Applicants have also been encouraged to register on Sassa’s database, and to provide their bank account details, if possible.
This is to avoid queues at all costs. Users who do not have a bank account are redirected to collect their grants at the Post Office.
When a R350 grant is paid, user details are verified with the Unemployment Insurance Fund (UIF), the National Student Financial Aid Scheme (Nsfas), and the South African Revenue Service (Sars).
“We can also check if you are not employed, because some people are also on the database of Sassa itself. But we bounce it with other government agencies just to check if you are not going through double-dipping.”
These security measures, Letsatsi explained, are for fraud purposes.
“You can’t get money multiple times from the same government.”
Letsatsi said the time for an application to be approved “does not necessarily take long”.
August grants, for example, would be paid during the first week of September.
Why are numbers surging?
Current relief fund applications are surpassing what Sassa anticipated.
“I guess the conditions of people change from time to time; we are also aware of the fact that some industries might have closed down, some people would have lost their jobs, and so on.
“The numbers keep on going up and down.

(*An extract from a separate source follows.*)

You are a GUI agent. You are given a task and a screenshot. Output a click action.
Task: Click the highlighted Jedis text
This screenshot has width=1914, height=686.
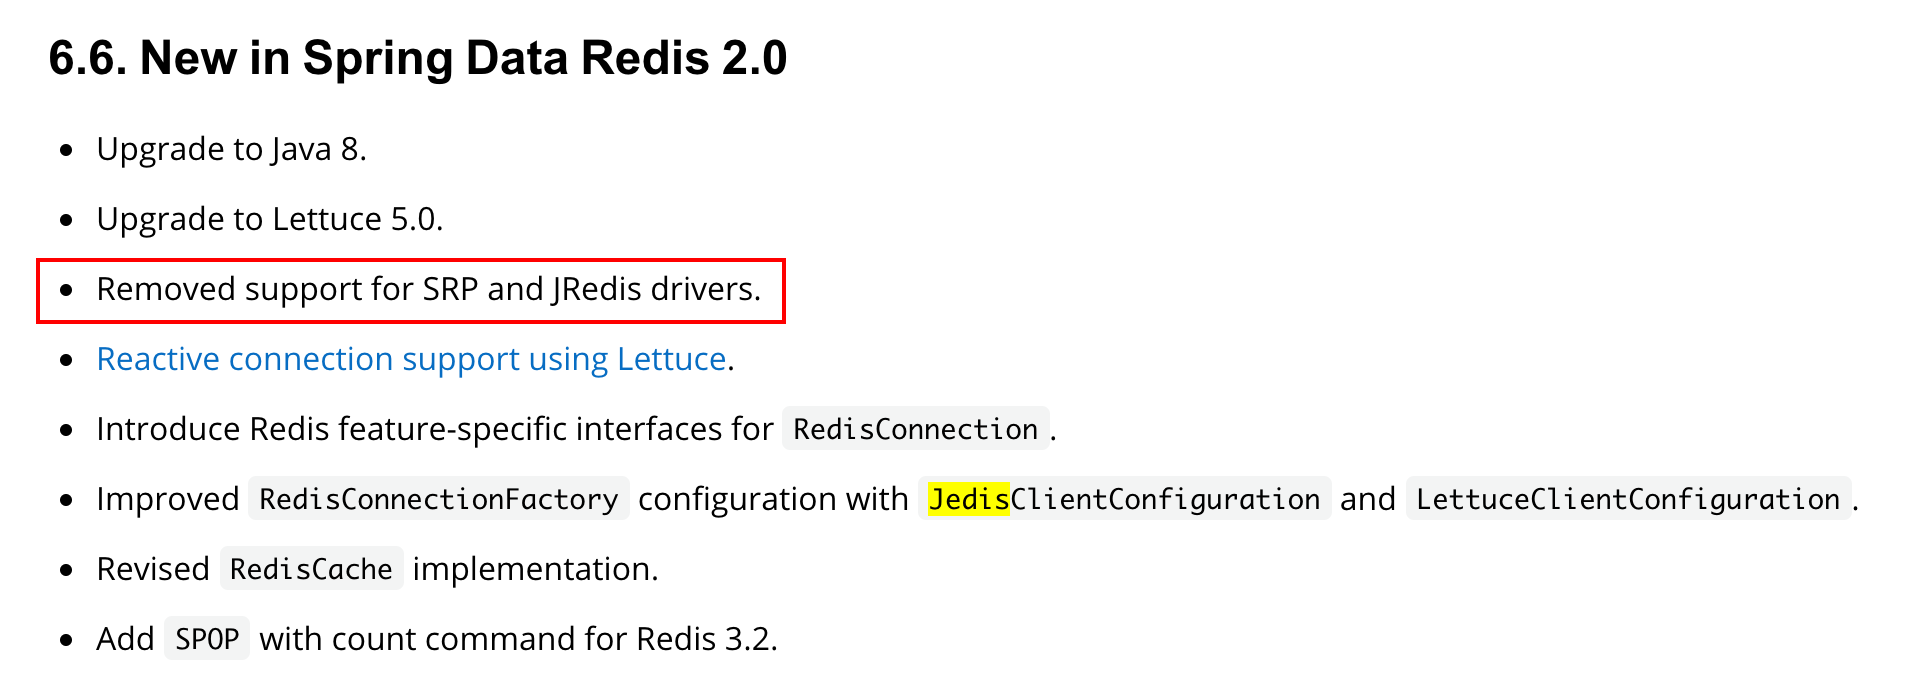click(x=968, y=499)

This is the only source of income, and they are hoping that it will help them be able to get something so that they can buy themselves food and so forth,” Letsatsi explained.
Anyone with a South African ID who resides within the borders of South Africa and does not currently have a source of income is able to apply for a Sassa grant.
People who qualify as refugees residing in South Africa are also able to make use of the service.
“If a person qualifies we’ll then process it and make sure that people get paid,” Letsatsi assured.